The founder’s own fireback? and others

The fireback as it appeared on the auction website

I saw this rusty fireback advertised on a Somerset auction website recently. The photograph betrays little about its design or any decorative elements upon it, all I could make out being at least one initial letter near the top, its shape, rectangular with canted top corners, and that there was a raised line running across it. Other decorative features were only hinted at. It bore a resemblance to a series of firebacks associated with a founder whose initials were IB, about which I had previously written a short article, A Series of Distinctive Firebacks. The auction estimate was £20-£50 but I was not in a position to go and view it or to attend the auction to bid for it in person. So I put in a bid up to a modest maximum figure and crossed my fingers. Come the day of the auction, the hammer price was within the auction estimate and so I had bought another fireback. As firebacks go it was of modest size and easily fitted into my car boot when I went to collect it a few days later.

Another fireback from Somerset; dated 1699, it is the earliest in the series

When I got the fireback home I was able to examine it and stand it in my garage in a position where the light shone on it at a raking angle. There was indeed a triad of initials, IBE, as well as several other recognisable stamps that also figure on the IB series. The possibility occurred to me that maybe IB had made this fireback for himself and that the triad of initials in the top panel were for him and his wife, the middle letter of such an arrangement customarily being that of the surname. The earliest fireback in that series, seen here on the left, does not bear IB’s initials but in the pentagonal panels in the top corners are two rampant lion stamps, one facing to the left and the other to the right. Flanking the date – 1699 – are double fleurs-de-lys, below each of which is a flower head. All of these stamps were on my newly-acquired casting as well.

The Greys Court fireback of 1703, with the two seated monkeys (photo: Joanna Cook)

In my fireback’s central panel are two rather indeterminate stamps, which might depict animals but which corrosion has rendered somewhat featureless. Another fireback in the IB series, dated 1703, seen here on the right, at the National Trust property of Greys Court, near Henley-on-Thames, has the figures of two monkeys in the central panel (with what significance I have yet to fathom), but this fireback is substantially larger than mine and the Greys Court monkeys are proportionately larger as well. However the shapes of both of the figures on my fireback bear a passing resemblance to them, so perhaps they are also images of monkeys, albeit half the size.

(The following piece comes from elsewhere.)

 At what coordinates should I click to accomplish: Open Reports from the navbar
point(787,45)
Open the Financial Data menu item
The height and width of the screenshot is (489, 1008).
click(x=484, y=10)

What is satisfying is that the chance I took on the barest of photographic evidence, that the fireback at the auction was from the IB series, has been proved correct. Unusually it has slightly splayed sides, but it is the only back in the series that is undated and, like the 1699 casting, it does not have IB’s initials either. The fleur-de-lys and the flower head have only been noted on it and the 1699 back, suggesting that it was probably cast at around the same time, at the end of King William III’s reign or beginning of Queen Anne’s. The rampant lions are also on two later firebacks in the series, dated 1706 and 1708. All of these backs probably emanated from a furnace in Gloucestershire, where the division into sections by vertical and horizontal lines is a distinctive feature of backs made in that period.

My fireback cleaned up, showing the various stamps that were unrecognisable on the auction house photo

UPDATE – 10th July 2025

A 1702 fireback from Thorncombe, Dorset

Since writing the above, another fireback in the same series and with some of the same stamps came up for sale on Facebook Marketplace. Coincidentally it came from just over the Somerset border in north-west Dorset, which makes me wonder whether there was a West Country ironmonger selling firebacks made by a Gloucestershire founder back in the early-18th century.

This one is dated 1702 and has the same flower heads and double fleurs-de-lys, as well as a swirling tendril stamp on each side that is not seen on any of the other firebacks in the series. Although fire-damaged at the bottom, it has cleaned up nicely.